When I found out about the Future Library, I was both ecstatic and a bit annoyed that someone had stolen the essence of my idea. Framtidsbiblioteket is the name of an on-going project by Katie Paterson that will last for 100 years. Each year, one writer will contribute a manuscript to the library, where it will be kept hidden until 2114. Throughout the century, a forest will be growing untouched in Norway with the sole purpose of providing the paper for these texts. Only two writers, Margaret Atwood and David Mitchell, have thus far submitted their work.

The project shines an entirely different light on the art of writing literature. With no idea if there will even be an audience to receive their works, authors have entirely different (and perhaps non-existent) expectations to meet. In one respect, the project frees authors to write exactly what they want, without PR agents feeding them the latest literary trends and no fear of reviewers slating their magnum opus. There is no need to provide a romantic element or a happy ending to attract a wider audience, no reason to shy away from experimenting as wildly as they like. The disappointment of many To Kill A Mockingbird fans following the release of Go Set A Watchmen displays the constraints many authors are trapped by in order to fulfil audience expectations, something the Future Library can swerve.

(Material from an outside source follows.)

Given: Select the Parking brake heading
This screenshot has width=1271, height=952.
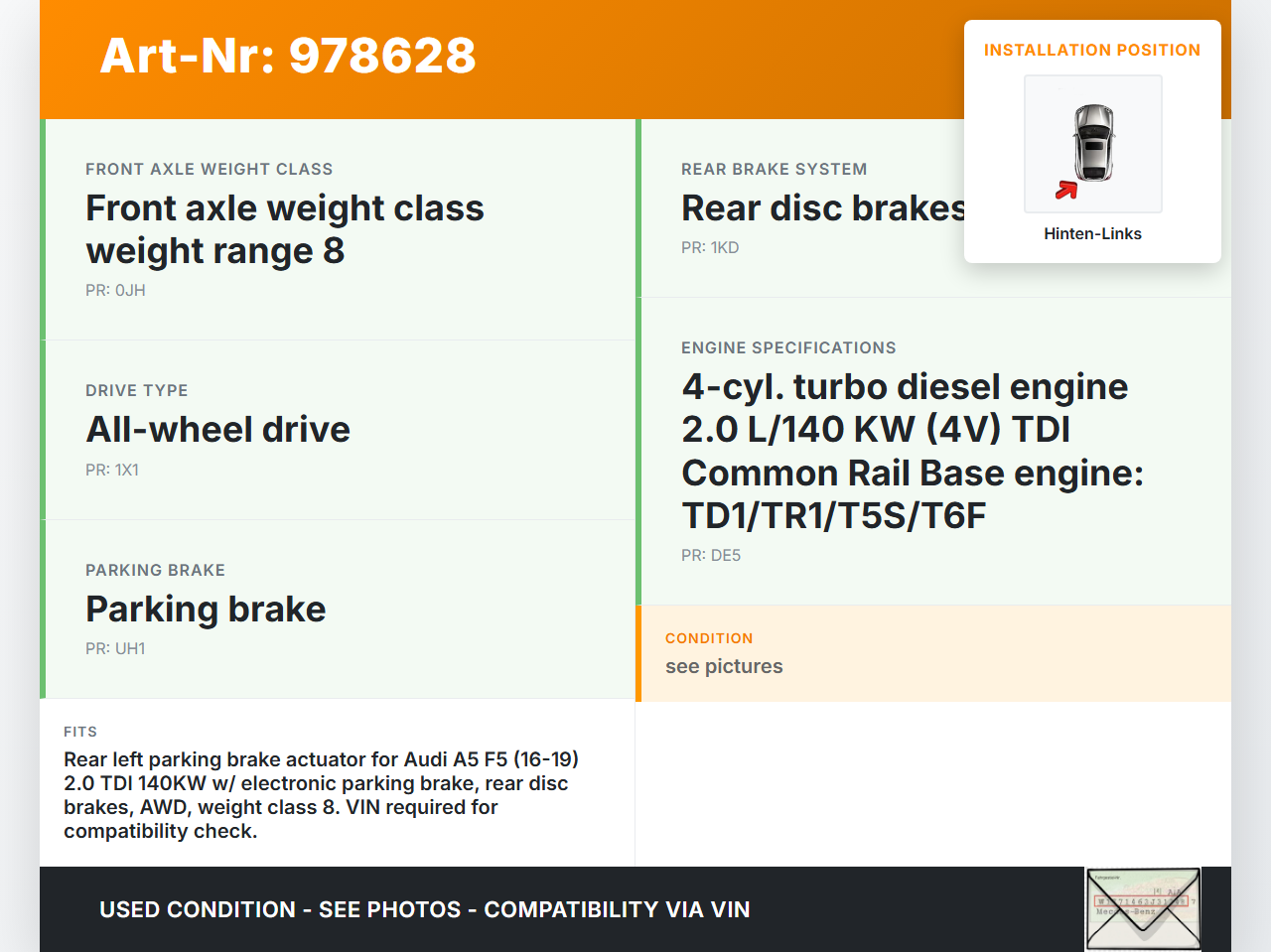Looking at the screenshot, I should (x=206, y=610).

Photo credit: Bjørvika Utviklingay for the Guardian

But by choosing which authors can produce texts for the Future Library, we are impinging on the entire concept of literary posterity. The texts we enjoy most are not always the ones appreciated by their contemporary audiences. Emily Dickinson only published two poems in her lifetime, but is well loved by many today. Critics hated Moby Dick, its failure ruining Herman Melville’s writing career. A quick look at The New York Times best sellers for the 30s and 40s reveals a list of names unrecognisable to most, despite the hundreds of works we admire from the period today. By picking certain authors to put into the library we are ourselves deciding which authors of our day should be remembered – a process which surely should be organic.

Why choose Atwood and Mitchell, then? It’s incredibly likely that in the future everybody will know these writers. In this age of digitisation it’s almost impossible to believe that they would be forgotten. The best possible outcome of the Future Library is that later audiences are delighted there is another work yet to be published by an author they already love – the worst is that no one is interested in them anymore, their work surviving but remaining unappreciated. An outcome which would render the entire project redundant.

The Future Library fails where my eight-year-old self succeeded. I didn’t place my favourite book in the time capsule; I placed a book I thought was merely typical of the kind of thing I was reading at that age in that time. A book whose name has already been forgotten by its now 22-year-old reader, and will therefore undoubtedly have been forgotten by the rest of the world. Why not choose writers for the project who have never made the bestseller list? A sixty-year-old man who wants his life to be remembered. A poet from South London who gets great crowds at spoken word events but sticks to their job in an office. A teenage girl who will never become a writer, yet wants to reach out to another teenage girl in another century to empathise with the fact that parents always suck. Following announcements of Atwood’s inclusion, Wattpad ran a competition called ‘Dear 2114’, giving everyone the opportunity to write something for the future. I can only hope that entries are considered for inclusion in the Library.

The literary world may think I’ve missed the point, and perhaps I have. But I believe that the Future Library is a project so huge and so special it deserves something a little different. If we’re attempting to travel into the future, surely we can do better than a guaranteed Waterstones best seller?